Copy out the lines of the records word for word, from the line with "Given: Click the Open arrow icon" up to and including the line with "The width and".

ROWS -
((
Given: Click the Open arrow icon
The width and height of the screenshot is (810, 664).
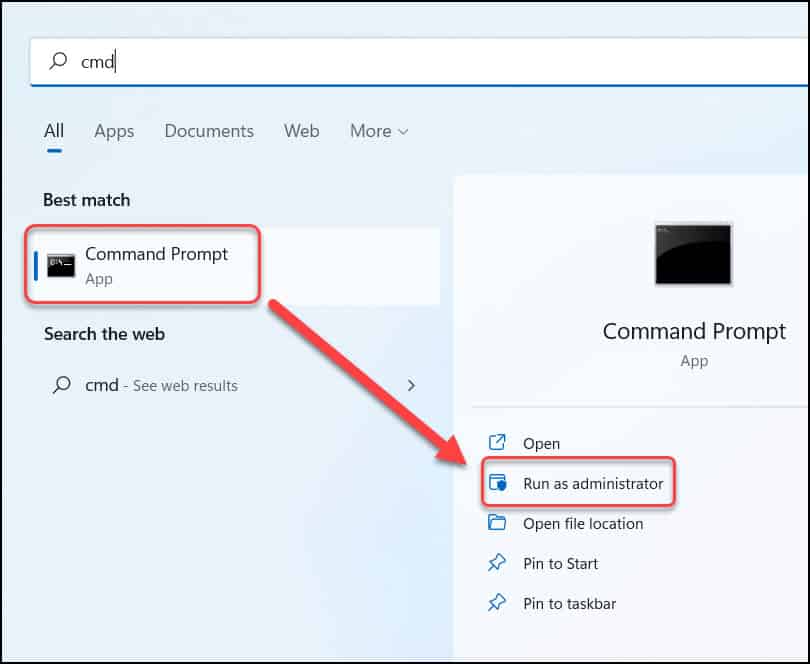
))
((
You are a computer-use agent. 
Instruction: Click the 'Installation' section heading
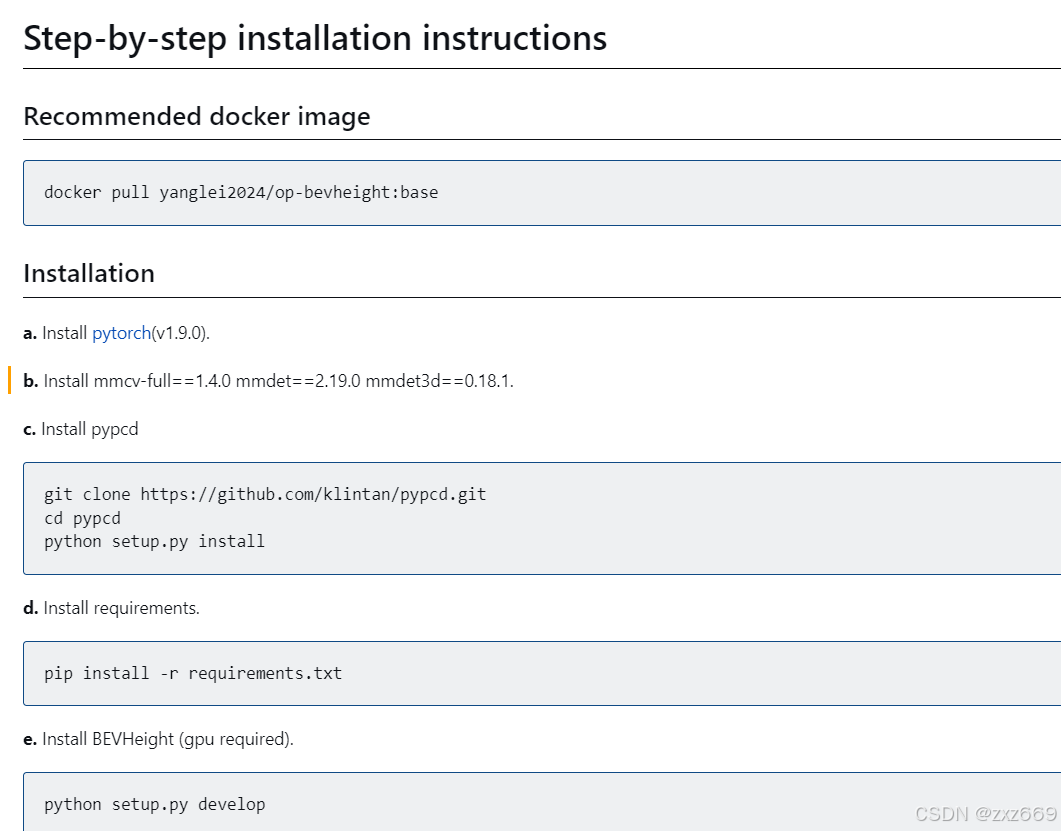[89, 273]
))
((
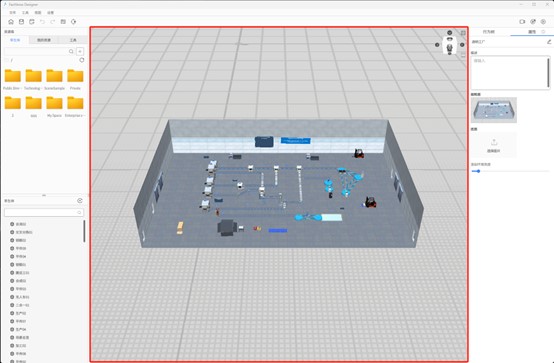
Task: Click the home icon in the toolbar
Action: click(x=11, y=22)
))
EXERCISE ANSWER -
Given: Click the Open arrow icon
The width and height of the screenshot is (810, 664).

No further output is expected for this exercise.